**DATASET EXTRACT**

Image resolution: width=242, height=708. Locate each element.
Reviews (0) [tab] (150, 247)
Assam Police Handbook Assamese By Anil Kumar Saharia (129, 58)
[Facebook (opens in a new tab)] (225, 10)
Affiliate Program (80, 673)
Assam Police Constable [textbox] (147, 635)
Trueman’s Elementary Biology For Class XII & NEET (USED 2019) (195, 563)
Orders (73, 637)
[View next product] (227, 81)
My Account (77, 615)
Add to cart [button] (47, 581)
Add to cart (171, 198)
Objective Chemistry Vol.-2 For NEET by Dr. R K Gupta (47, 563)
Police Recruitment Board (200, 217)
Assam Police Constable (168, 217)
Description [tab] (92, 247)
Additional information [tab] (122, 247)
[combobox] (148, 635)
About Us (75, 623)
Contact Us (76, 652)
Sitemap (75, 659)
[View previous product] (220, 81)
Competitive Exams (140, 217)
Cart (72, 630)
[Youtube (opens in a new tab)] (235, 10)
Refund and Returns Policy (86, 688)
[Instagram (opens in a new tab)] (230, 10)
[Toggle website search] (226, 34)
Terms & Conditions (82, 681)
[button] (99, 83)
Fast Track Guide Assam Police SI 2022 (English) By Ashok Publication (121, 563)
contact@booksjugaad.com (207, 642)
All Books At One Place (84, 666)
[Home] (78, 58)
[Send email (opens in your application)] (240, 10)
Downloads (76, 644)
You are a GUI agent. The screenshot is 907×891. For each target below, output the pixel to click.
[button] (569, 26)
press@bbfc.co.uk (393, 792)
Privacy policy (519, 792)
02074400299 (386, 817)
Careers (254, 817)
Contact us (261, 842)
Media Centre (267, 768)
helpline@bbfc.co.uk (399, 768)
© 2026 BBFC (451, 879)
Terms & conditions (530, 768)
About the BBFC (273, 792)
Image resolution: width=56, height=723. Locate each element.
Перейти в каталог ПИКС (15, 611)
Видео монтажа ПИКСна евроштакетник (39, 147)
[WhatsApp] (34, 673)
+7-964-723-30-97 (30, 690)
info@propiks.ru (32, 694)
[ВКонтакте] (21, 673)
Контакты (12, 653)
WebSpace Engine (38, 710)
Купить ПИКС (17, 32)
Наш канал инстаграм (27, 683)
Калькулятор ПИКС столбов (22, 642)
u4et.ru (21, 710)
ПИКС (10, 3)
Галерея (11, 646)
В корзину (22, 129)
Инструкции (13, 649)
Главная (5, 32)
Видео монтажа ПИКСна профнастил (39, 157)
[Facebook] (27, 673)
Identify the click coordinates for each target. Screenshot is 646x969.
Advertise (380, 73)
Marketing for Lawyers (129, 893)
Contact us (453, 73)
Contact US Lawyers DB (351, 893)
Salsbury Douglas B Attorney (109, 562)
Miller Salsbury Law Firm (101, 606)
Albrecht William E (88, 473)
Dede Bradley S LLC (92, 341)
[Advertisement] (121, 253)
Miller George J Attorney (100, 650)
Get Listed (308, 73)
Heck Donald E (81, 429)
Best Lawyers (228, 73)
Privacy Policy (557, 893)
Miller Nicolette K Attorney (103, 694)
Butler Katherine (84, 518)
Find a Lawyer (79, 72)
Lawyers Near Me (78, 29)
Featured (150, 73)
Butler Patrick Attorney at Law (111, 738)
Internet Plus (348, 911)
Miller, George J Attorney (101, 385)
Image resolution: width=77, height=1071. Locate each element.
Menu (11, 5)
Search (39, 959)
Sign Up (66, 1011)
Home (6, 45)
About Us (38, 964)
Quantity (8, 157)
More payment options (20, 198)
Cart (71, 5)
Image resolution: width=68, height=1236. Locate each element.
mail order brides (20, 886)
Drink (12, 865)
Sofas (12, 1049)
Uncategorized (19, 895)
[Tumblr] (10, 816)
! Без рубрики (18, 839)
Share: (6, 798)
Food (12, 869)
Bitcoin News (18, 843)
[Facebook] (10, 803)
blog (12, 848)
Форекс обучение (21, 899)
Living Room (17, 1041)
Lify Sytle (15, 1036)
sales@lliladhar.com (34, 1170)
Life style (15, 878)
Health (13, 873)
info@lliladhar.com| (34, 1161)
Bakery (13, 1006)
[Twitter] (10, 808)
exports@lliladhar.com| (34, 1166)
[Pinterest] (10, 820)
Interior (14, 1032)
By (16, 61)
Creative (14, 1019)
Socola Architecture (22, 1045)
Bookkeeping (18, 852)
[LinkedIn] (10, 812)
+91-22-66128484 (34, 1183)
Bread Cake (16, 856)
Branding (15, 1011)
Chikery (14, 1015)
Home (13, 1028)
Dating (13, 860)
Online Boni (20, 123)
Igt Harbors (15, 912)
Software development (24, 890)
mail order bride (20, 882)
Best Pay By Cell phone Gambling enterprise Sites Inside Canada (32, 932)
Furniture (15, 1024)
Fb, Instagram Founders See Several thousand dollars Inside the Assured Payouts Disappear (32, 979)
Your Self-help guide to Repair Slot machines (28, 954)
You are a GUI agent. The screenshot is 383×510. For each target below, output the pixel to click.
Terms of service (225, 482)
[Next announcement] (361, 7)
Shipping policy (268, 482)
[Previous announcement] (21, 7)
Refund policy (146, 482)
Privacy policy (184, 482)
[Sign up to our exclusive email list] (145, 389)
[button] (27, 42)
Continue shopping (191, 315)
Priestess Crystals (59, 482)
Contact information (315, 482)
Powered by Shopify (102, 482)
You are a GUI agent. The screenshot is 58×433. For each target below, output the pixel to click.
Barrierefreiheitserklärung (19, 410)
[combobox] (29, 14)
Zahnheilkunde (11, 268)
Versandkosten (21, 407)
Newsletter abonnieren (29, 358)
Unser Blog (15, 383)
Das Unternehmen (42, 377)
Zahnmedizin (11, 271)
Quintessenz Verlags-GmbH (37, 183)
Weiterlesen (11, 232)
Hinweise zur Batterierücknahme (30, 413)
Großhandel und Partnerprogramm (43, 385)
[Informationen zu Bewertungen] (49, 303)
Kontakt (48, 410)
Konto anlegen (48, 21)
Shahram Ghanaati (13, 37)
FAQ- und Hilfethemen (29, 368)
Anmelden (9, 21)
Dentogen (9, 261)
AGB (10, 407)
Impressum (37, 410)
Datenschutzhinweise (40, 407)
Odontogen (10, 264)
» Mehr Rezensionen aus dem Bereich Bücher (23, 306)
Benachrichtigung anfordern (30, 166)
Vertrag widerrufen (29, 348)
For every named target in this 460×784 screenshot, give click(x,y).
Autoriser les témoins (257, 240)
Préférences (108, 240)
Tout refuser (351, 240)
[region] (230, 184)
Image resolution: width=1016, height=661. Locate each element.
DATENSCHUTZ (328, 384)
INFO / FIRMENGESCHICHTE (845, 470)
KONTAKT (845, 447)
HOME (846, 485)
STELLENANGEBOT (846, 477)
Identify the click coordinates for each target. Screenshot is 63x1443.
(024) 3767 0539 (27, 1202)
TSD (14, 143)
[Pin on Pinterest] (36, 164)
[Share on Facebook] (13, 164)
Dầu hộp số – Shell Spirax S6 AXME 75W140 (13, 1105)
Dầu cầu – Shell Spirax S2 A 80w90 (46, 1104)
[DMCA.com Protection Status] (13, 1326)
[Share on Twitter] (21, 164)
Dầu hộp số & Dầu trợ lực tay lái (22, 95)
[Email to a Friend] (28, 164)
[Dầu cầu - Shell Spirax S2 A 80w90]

**WHAT TO PRODUCE**
Pull out every line of the material above that contains the string "ПИКСна", matching case exactly.

**THE REPLY**
Видео монтажа ПИКСна евроштакетник (39, 147)
Видео монтажа ПИКСна профнастил (39, 157)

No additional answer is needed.